Tarih boyunca Müslümanların büyük bir bölümü, Ehl-i Beyt imamlarına yoğunlaşan kitlelerin neden bu kadar fazla Ehl-i Beyt'e yoğunlaştıklarını sorgulamış ve bu doğrultuda farklı yaklaşımlarda bulunmuşlardır. Ne yazık ki şu ana kadar bu alanda yapılmış birçok program, yazılmış birçok kitap da tam manasıyla taassup ve ön yargıdan kurtulmayan kişiler, mesele ve olaylara genelde bir mezhebin penceresinden bakarak, bir takım yanlış değerlendirmelerde bulunarak hakikati arayan samimi kişilerin yanılmalarına ve Ehl-i Beyt'in tarihin tozlu sayfaları arasında kalarak tanınmamalarına neden olmuşlardır.



Seçkinler Ayeti
"Sonra Biz Kitabı kullarımızdan seçtiklerimize miras kıldık. Onlardan kimi nefsine zulmedicidir, kimi de orta yoldadır. Kimi de Allah'ın izniyle tüm hayırlarda öne geçer. İşte bu; büyük lütfun kendisidir." (Fatır, 32)

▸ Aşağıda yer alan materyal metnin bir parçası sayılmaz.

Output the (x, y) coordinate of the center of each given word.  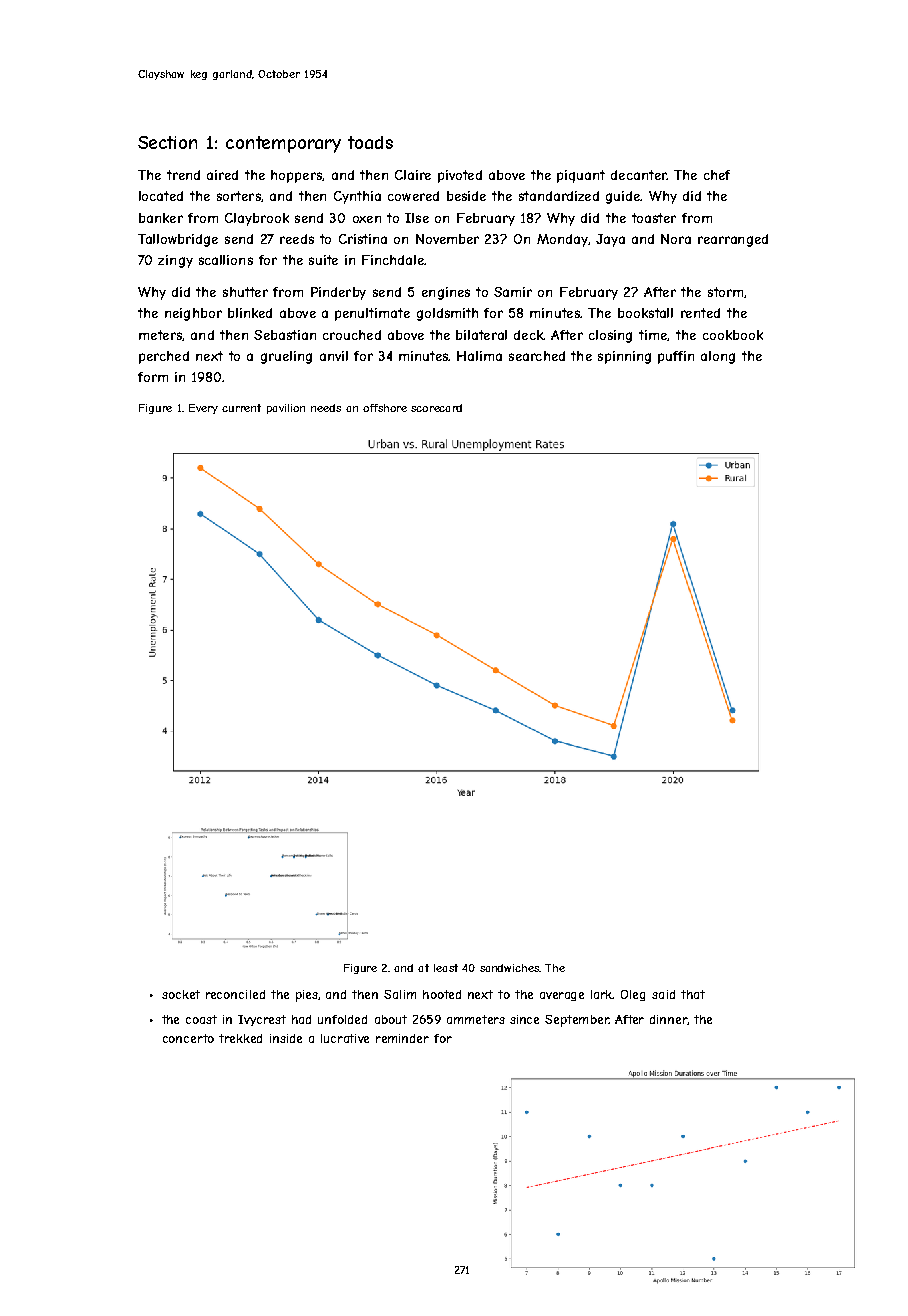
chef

Tefsir alimlerine göre ayette geçen kitaptan maksat Kur'an-ı Kerim ve onun hakikatleridir. Seçkin kullardan maksat ise Ehl-i Beyt imamlarıdır.

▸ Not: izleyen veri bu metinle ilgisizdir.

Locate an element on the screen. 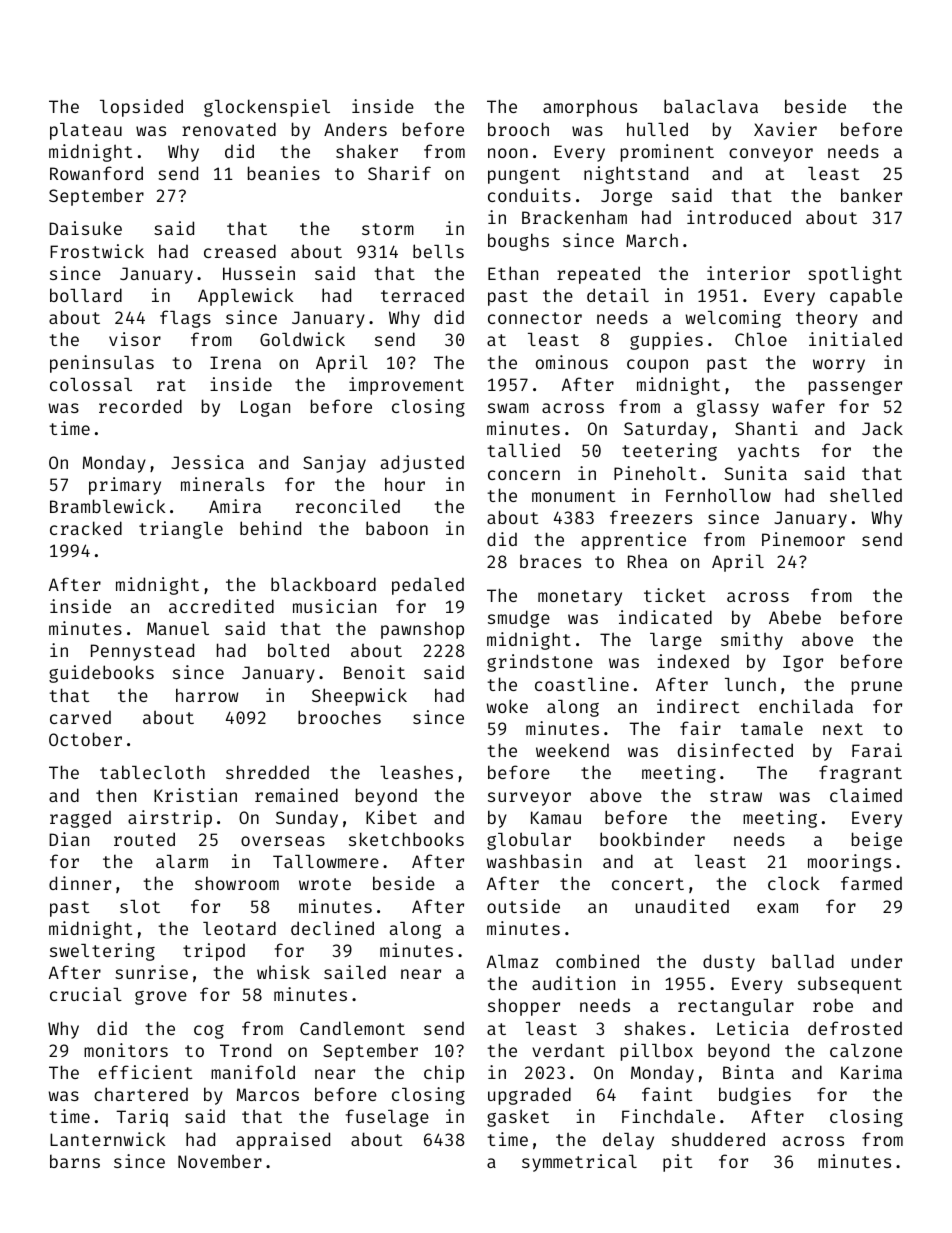  sunrise is located at coordinates (151, 972).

İmam Cafer Sadık hazretleri bu ayetin tefsirinde buyurdu ki: "Bu ayet özel olarak Muhammed'in (s.a.a.) Ehl-i Beyt'i hakkında nazil olmuştur. İçlerinden nefislerine zulmedenler; hak olan imamı inkâr edenlerdir (ve onlar ashab-ı şimaldir!) İçlerinden orta yolu tutanlar; hak olan imama uyanlardır (ve onlar ashab-ı yemindir.) İçlerinden Allah'ın emriyle hayırlara koşanlar ise hak olan imamlardır (ve onlar mukarreb makamında olanlardır!)" (Tefsir-i Bürhan, c. 3, s. 362)

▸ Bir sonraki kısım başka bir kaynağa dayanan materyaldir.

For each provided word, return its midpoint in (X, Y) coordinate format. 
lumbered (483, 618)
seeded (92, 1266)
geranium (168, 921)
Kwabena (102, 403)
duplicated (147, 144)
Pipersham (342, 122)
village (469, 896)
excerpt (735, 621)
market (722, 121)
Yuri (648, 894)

Ayette beyan buyrulduğu gibi Allah'u Teala "Sonra" buyurarak Hz. Peygamber (s.a.a.)'den sonraki zamanlar için Kur'an'ı, kulları içerisinden seçmiş olduğu bir zümreye miras bırakmıştır.



Seçilen zümre hakkında Allah-u Teala başka bir ayette şöyle buyuruyor; "Muhakkak Allah; Adem'i, Nuh'u, İbrahim ailesini ve İmran ailesini birbiri soyundan olarak seçti ve alemlere üstün kıldı."(Al-i İmran, 33) Rivayetlere göre "Al-i İbrahim'den" maksat kitabın mirasçısı olan ve Allah tarafından seçilen Ehl-i Beyt'tir. (Tefsir-i Bürhan, c. 1, s. 277)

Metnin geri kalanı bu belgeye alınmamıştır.